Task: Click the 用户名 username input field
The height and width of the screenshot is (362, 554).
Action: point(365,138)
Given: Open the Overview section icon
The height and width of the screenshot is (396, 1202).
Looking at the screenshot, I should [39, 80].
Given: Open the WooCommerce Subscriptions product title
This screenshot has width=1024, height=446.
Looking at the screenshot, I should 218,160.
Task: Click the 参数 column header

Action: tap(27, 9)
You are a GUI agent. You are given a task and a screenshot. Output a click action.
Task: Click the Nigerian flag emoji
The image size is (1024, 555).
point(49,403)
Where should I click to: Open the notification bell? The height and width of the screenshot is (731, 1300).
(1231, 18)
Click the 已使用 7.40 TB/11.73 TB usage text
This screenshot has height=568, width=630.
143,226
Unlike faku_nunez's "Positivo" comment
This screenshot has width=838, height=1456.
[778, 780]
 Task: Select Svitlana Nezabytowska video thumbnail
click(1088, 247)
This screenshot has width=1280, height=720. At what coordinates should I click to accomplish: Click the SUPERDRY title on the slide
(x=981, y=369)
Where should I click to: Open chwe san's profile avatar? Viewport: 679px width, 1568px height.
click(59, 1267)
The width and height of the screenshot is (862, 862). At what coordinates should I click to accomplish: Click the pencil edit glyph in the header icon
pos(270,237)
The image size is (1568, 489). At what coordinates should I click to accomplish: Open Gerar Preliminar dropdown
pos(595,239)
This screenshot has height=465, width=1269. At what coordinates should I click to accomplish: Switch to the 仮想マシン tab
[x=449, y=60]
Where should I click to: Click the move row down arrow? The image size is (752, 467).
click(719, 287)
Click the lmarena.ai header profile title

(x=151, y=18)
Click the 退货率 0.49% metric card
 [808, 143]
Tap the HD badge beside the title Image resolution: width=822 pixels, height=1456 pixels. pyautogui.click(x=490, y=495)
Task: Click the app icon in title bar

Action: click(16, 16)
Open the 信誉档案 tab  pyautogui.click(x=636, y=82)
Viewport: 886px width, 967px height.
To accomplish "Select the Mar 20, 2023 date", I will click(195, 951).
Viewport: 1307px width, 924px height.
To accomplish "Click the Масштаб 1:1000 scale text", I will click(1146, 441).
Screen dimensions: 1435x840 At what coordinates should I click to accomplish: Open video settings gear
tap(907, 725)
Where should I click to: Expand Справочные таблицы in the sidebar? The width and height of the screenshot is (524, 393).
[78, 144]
---------------
Nothing should appear in the answer except the lines from the one with "Where should I click to: Expand" through the final line of the records, written exactly.

Where should I click to: Expand Справочные таблицы in the sidebar? The width and height of the screenshot is (524, 393).
[78, 144]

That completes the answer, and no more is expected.